## Try it
Whenever a line of the listing contains "Сетей", it counts; give the total number of such lines and nothing more.

::::::::::

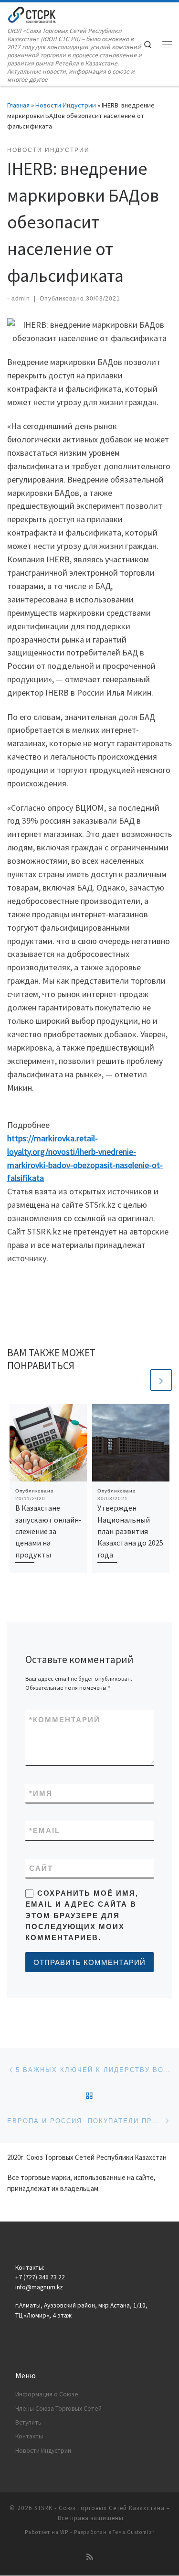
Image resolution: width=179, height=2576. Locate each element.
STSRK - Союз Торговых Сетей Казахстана (99, 2508)
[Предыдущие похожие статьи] (138, 1380)
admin (20, 298)
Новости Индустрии (65, 105)
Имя (41, 1793)
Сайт (41, 1868)
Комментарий (64, 1720)
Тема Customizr (134, 2532)
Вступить (28, 2422)
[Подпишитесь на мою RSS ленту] (89, 2557)
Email (44, 1830)
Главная (18, 105)
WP (64, 2532)
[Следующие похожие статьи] (161, 1380)
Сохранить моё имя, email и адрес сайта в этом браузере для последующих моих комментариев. (81, 1915)
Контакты (29, 2436)
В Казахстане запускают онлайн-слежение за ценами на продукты (48, 1531)
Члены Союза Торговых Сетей (58, 2408)
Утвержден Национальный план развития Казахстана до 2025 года (130, 1531)
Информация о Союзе (46, 2394)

::::::::::

## The completed task
2